Question

8.Find the value of c that makes the expression be a perfect square trinomial p^2-30p+c

Answer 1

Hope this is the right one.

Problem 8
p^2 - 30p + c
Step One
Take 1/2 of - 30
1/2 * -30 = - 15

Step 2
Square -15
(-15)^2 = 225
c = 225

Problem Nine
$\text{x = }\dfrac{ -b \pm \sqrt{b^{2} - 4ac } }{2a}$
a = 1
b = 4
c = -15
$\text{x = }\dfrac{ -4 \pm \sqrt{4^{2} - 4*1*(-15) } }{2*1}$
$\text{x = }\dfrac{ -4 \pm \sqrt{\text{16} + \text{60} } }{2}$

x = [-4 +/- sqrt(76)] / 2
x = [-4 +/- 2*sqrt19]/2
x = [-4/2 +/- 2/2 sqrt[19]
x = - 2 +/- sqrt(19) 

x1 = - 2 + sqrt(19)
x2 = -2 - sqrt(19)

These two can be broken down more by finding the square root.
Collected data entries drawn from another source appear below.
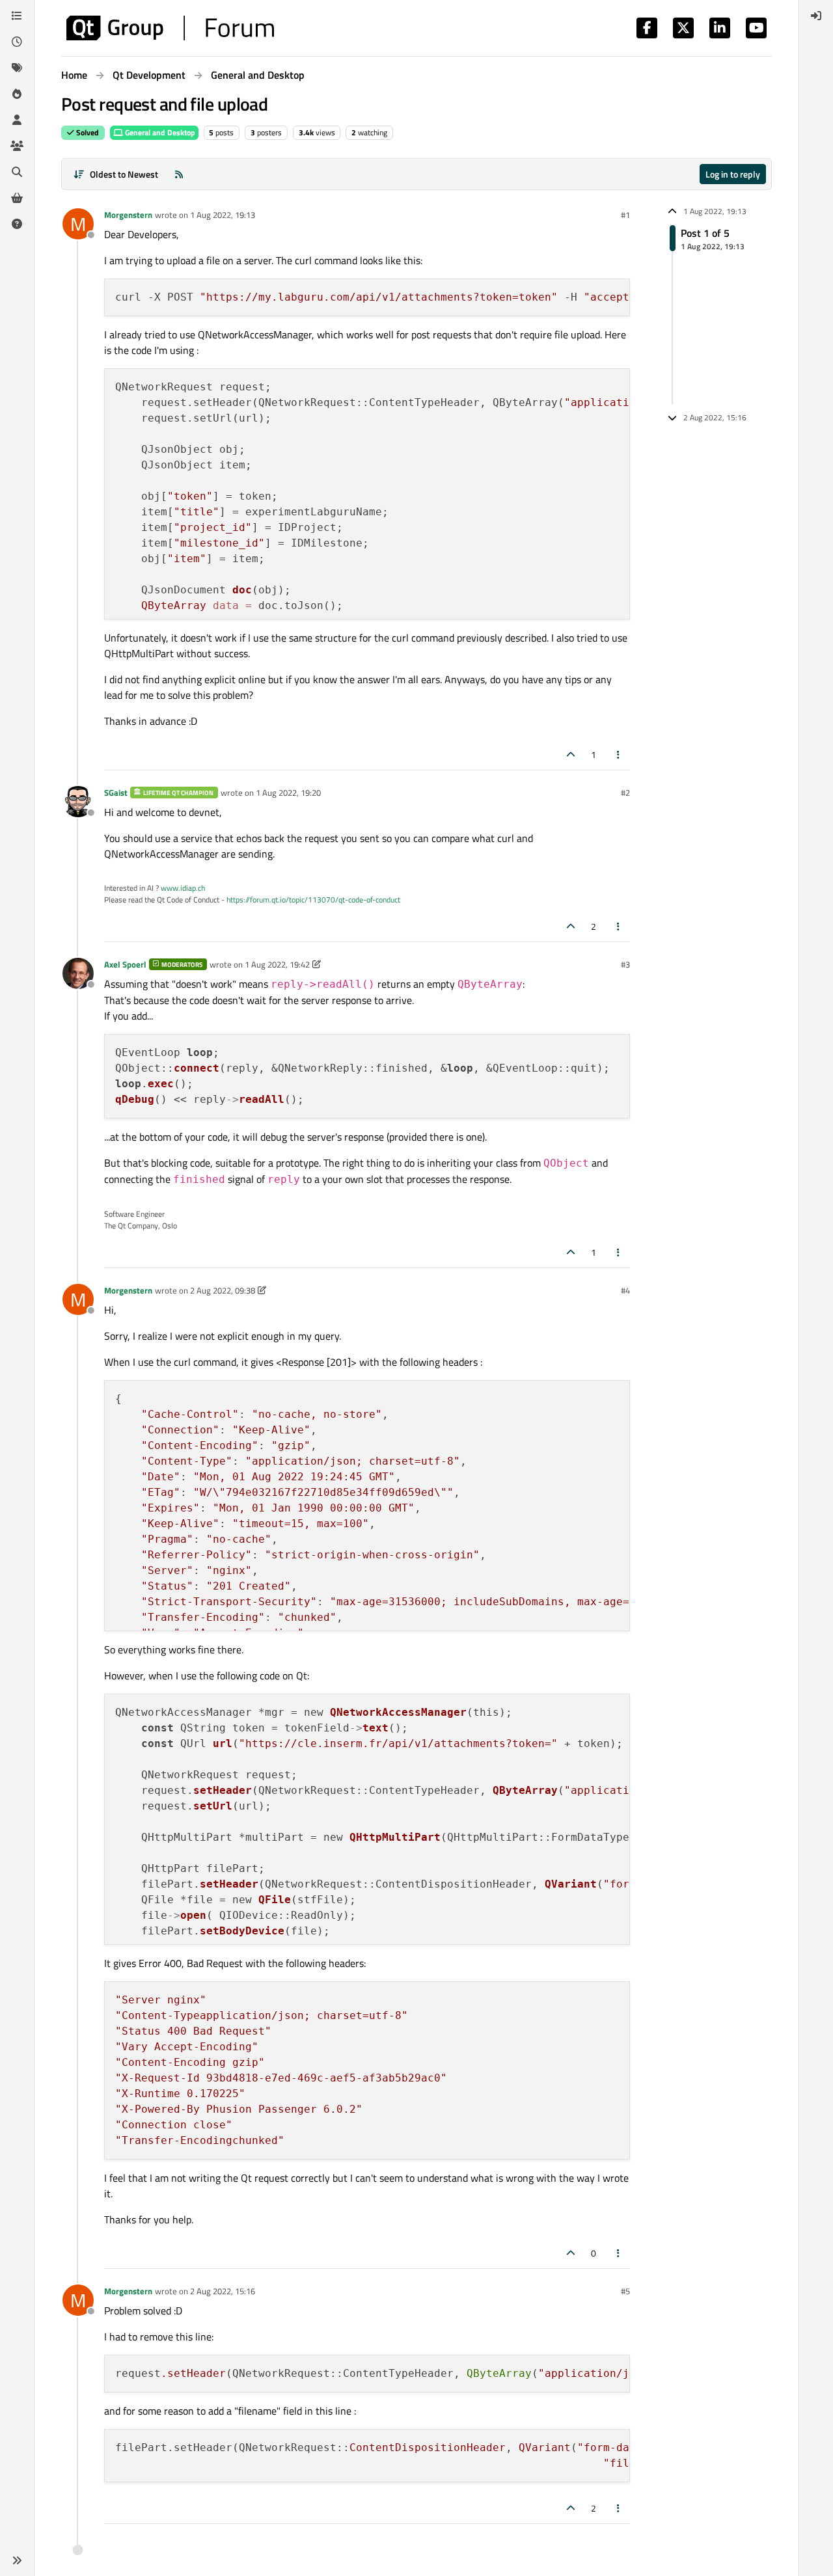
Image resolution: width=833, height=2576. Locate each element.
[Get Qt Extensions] (17, 197)
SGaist (116, 792)
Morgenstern (128, 214)
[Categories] (17, 15)
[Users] (17, 119)
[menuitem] (816, 15)
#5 (625, 2291)
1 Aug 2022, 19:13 (222, 214)
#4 (625, 1290)
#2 (625, 792)
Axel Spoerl (125, 964)
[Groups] (17, 145)
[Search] (17, 171)
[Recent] (17, 41)
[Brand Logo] (170, 28)
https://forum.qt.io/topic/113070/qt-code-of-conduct (313, 899)
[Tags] (17, 67)
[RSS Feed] (179, 174)
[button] (17, 2560)
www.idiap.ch (183, 888)
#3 (625, 964)
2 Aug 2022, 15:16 (222, 2291)
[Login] (816, 15)
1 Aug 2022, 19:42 (277, 964)
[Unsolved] (17, 223)
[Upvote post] (570, 754)
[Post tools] (619, 754)
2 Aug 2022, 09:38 (222, 1290)
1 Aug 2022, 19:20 (288, 792)
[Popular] (17, 93)
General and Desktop (159, 132)
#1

I will leave them the way they are.  It's just a calculator question if you want it to go into decimal form.

Problem Ten

a = 1
b = 4
c = -32

The discriminate is sqrt(b^2 - 4ac)
D = sqrt(b^2 - 4ac)
D = sqrt(4^2 - 4(1)(-32)
D = sqrt(16 - - 128)
D = sqrt(16 + 128)
D = sqrt(144)
D = +/- 12

Since D can equal + or minus 12 there must be 2 possible (and different) roots. As a matter of fact, this quadratic can be factored.
(x + 8)(x - 4) = y 
But that' s not what you were asked for.
The discriminate is >  0 so the roots are going to be real.
Answer; The discriminate is > 0 so there will be 2 real different roots.